WOMAN: The money comes from Washington, from the Department of Labor, then it goes to the regional office in San Francisco. From there it goes to the prime sponsor, the CETA sponsor here in Berkeley, then it goes to Berkeley youth alternatives, and from Berkeley youth alternatives it goes to Berkeley youth recycling center.
REPORTER: It sounds kind of complicated.
WOMAN: It`s a very complicated process, it`s a very, very complicated process.
REPORTER: Does that complexity cause problems for you and the program? WOMAN: Well, just the amount of paper work that s needed. And the evaluation and that information -- the money especially comes out of our total $200 thousand dollar budget. And the money could be used for youth salaries, some of that money could be used for youth salaries.
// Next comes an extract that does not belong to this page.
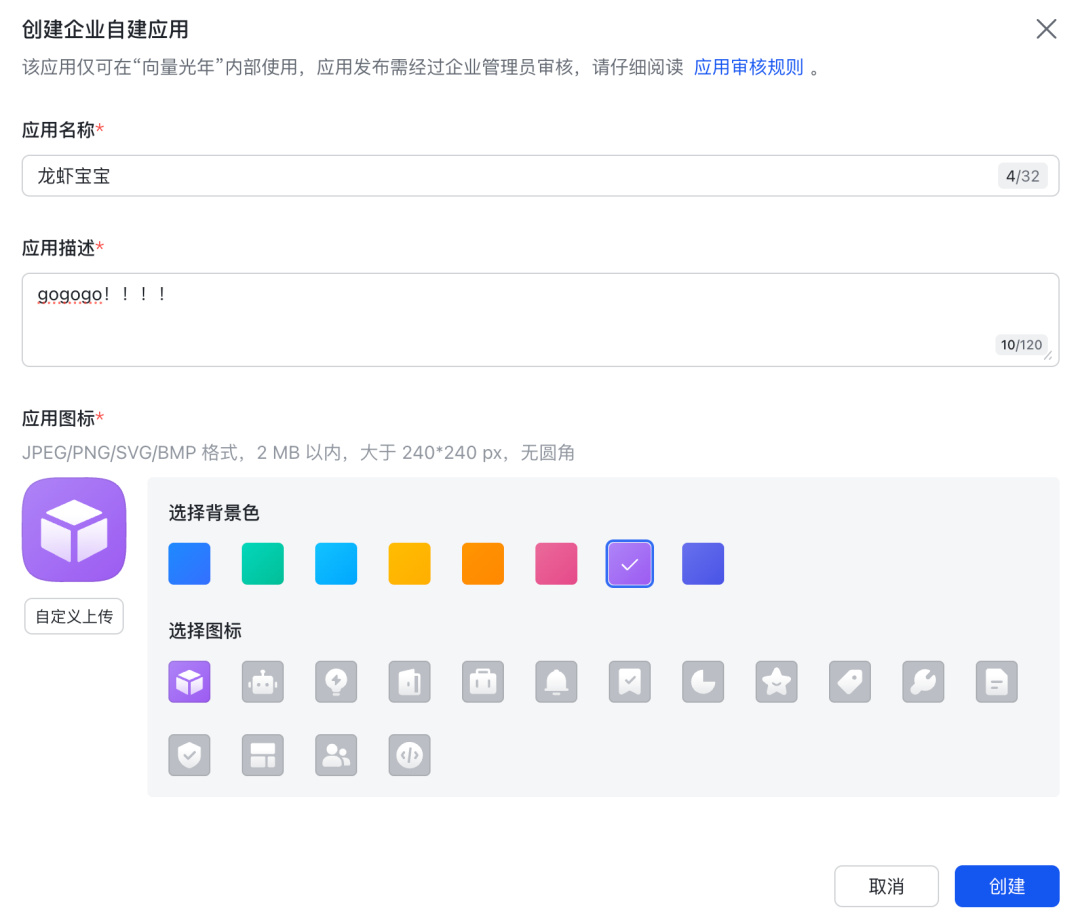Select the briefcase icon
Viewport: 1080px width, 919px height.
tap(483, 682)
MACNEIL: Projects like this one employs some 700 Berkeley young people, either part time or full time. That equals more than 10 percent of the city`s teenage population. The great majority of them are enrolled in an experiment that provides low income students with part-time jobs, as long as they stay in school.
The aim is to teach poor kids how to do a job, while improving their academic skills. All under the close supervision of counselors. In the lingo of the federal government, the program is called "youth entitlement".
(VISUAL)
Along with tutors and jobs the programs pays for things like a career center, featuring computers. A computer program guides kids to a range of job choices, and helps them define their likes and abilities vis-a-vis the working world.
(VISUAL)
The management costs for counselors, administrators, office and equipment and so forth, are high. Nearly half the $2 million dollar budget. But Berkeley feels that it`s money well spent.
(VISUAL)
YODER: The philosophy is that we can intervene into the young people`s lives before they become an unemployment statistic, and a 23 year old applicant for regular CETA services, that we`ve essentially offset a future problem. So that the policymakers in the city of Berkeley have long been concerned about this problem, so it was natural for us to put a good number of resources into it.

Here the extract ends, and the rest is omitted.